A Connecticut judge has ruled that the federal government’s separation of two immigrant children from their families is unconstitutional.

In a ruling issued Friday, U.S. District Court Judge Victor Bolden declared the actions of the Trump Administration unconstitutional and ordered the government to take steps to correct the harm it has caused.

The two children in question, a 9-year-old boy from Honduras and a 14-year-old girl from El Salvador, were each separated from their parents and placed in a group home run by a Groton non-profit. The legal team is suing the federal government in hopes of having the families reunited.

At an emergency hearing Wednesday, a psychiatrist who has met with both children testified the kids suffer from PTSD, depression, anxiety, and loss of hope and recommended reunifying the children with their parents immediately.

In court documents, the U.S. Office of Refugee Resettlement insists the children are being well cared for.

The court felt that the plaintiffs offered enough evidence to prove that the government’s actions traumatized the children.

“The Court agrees that the Government violated J.S.R.’s and V.F.B.’s constitutional rights by forcibly removing them from their parents without due process of law.
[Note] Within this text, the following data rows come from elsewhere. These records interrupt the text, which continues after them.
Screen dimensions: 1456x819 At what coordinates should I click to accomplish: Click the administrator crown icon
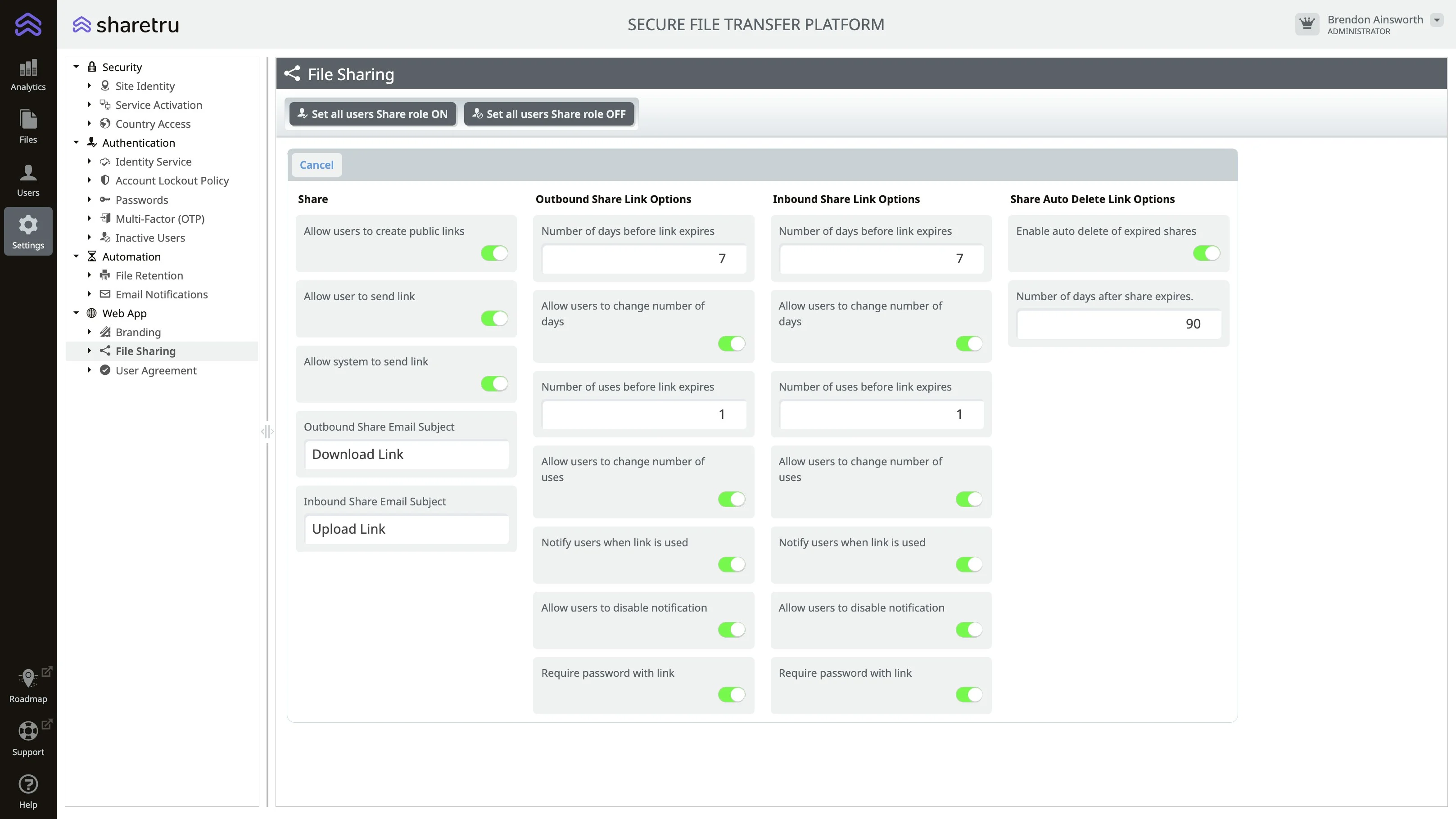tap(1307, 24)
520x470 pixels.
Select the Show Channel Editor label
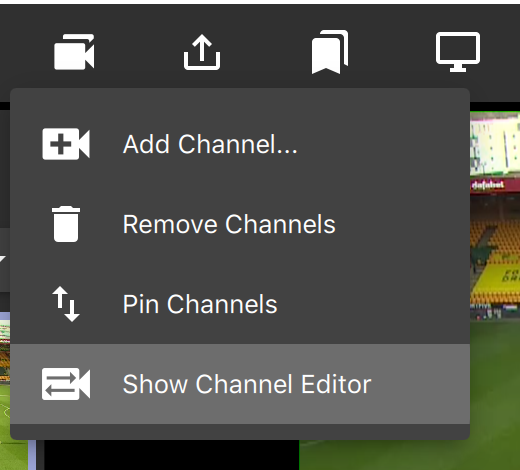(247, 384)
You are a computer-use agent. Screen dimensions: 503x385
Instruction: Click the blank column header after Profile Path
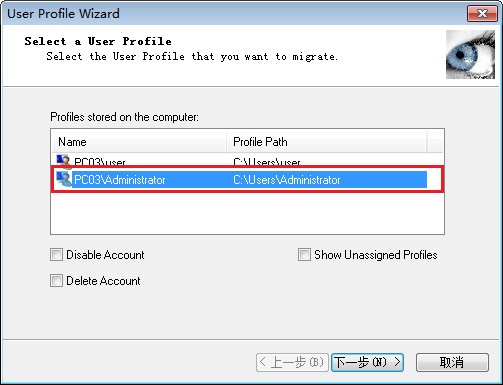point(435,142)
The Government failed to provide the children with notice or a hearing, instead taking their parents, while distracting the children,” Bolden wrote in the decision.

Judge Bolden’s decision is the first ruling in the country to find the practice violates the constitutional rights of the children and not just the parents.

The court has ordered a status conference on July 18 where the government has been ordered produce the children’s parents and each party will present a plan for addressing the children’s trauma. This will be the first time the children have seen their parents in months.

The court has also ordered daily video conferences between the children and their parents.

Bolden was sworn in as a US District judge on January 7, 2015. He received an AB degree from Columbia College in 1986 and a Juris Doctor for Harvard Law School in 1989.